Now That School is Out… What Can Be Done? If Progressive Educators Don’t Seize THIS Chance, Betsy DeVos Will! But Wait… MAYBE Micro-grants Will Open the Door to DeSchooling!
For the past several days I’ve posted about some of the positive results of schools closing abruptly and suddenly finding themselves providing instruction on-line. Among the positive consequences are:
- The suspension of standardized tests
- The suspension of giving grades and making every course Pass/Fail
- “Grade levels” being replaced with grade spans
- An increased awareness of terms like UNschooling and DEschooling
- A spotlight on net inequality
- An increased understanding of the social services schools provide
- An increased awareness of the roles schools play in medical and nutritional wellbeing of students
If there was ever a time to move in the direction of the Networked School as described in the white paper I wrote several years ago, NOW is the time. Unfortunately there is no single group who can move in a different direction away from the traditional lock-step schools that we have now except for one person: Betsy DeVos. And, alas, while progressive educators scramble to find a unifying message that might attract parents, Betsy DeVos, her Department of Education appointees, and the lobbyists on the religious right are busy developing plans for a new kind of schooling post coronavirus.
As NPR’s Anya Kamenetz reports in her analysis of what will happen once schools open, Ms. DeVos and the GOP are viewing this as a national version of Hurricane Katrina. But instead of using this national catastrophe as an opportunity to open charter schools, she is seeing it as an option to provide parents, even homeschooling parents, with vouchers:
In the United States, education secretary Betsy DeVos has long been a champion of alternatives to public schools, including homeschooling, vouchers and charter schools. In the wake of coronavirus-related school closures, she’s proposed “microgrants” that would go directly to families to supplement children’s education. If enacted, this would essentially constitute a federal homeschool voucher program, a big change in federal policy.

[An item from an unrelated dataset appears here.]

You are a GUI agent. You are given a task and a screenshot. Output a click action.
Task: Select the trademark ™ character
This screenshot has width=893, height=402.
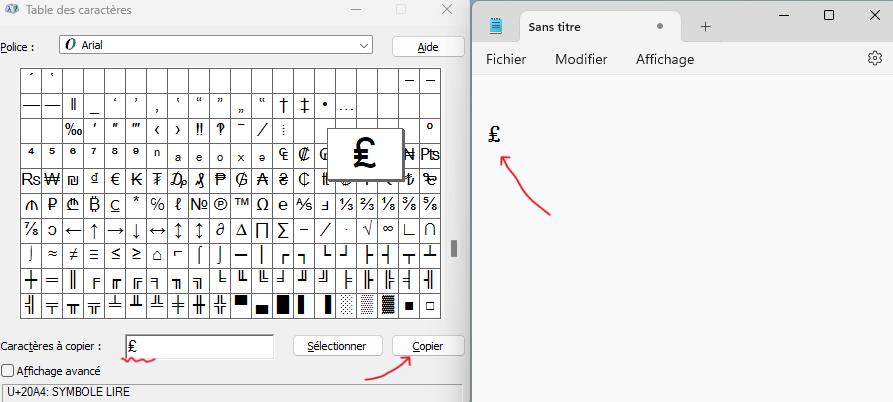(241, 205)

These “micro grants” are virtually identical to the “micro vouchers” proposed in the 1992 book Schools Out by Lewis Perelman. In that book, Perelman envisioned a day when schooling as we know it today would be replaced with on line learning opportunities that students could access for a fee. After demonstrating mastery on some concepts those students would be awarded a “merit badge” that would enable them to progress to a higher level course or fulfill some kind of credit.
I have deep ambivalence about the direction Betsy DeVos is headed. Clearly, providing these “micro grants” would accelerate the demise of the traditional brick and mortar school with students grouped by age cohorts with multi-aged “family” groupings. It would replace the lockstep curricula with one determined by the student’s interest. And most crucially, it would measure student’s learning using criterion referenced performance tests, like the ones used to attain a drivers license or the Advanced Placement tests, instead of norm referenced standardized tests like those used to “measure” school performance in virtually every state in the country. From my perspective these are all potentially positive outcomes.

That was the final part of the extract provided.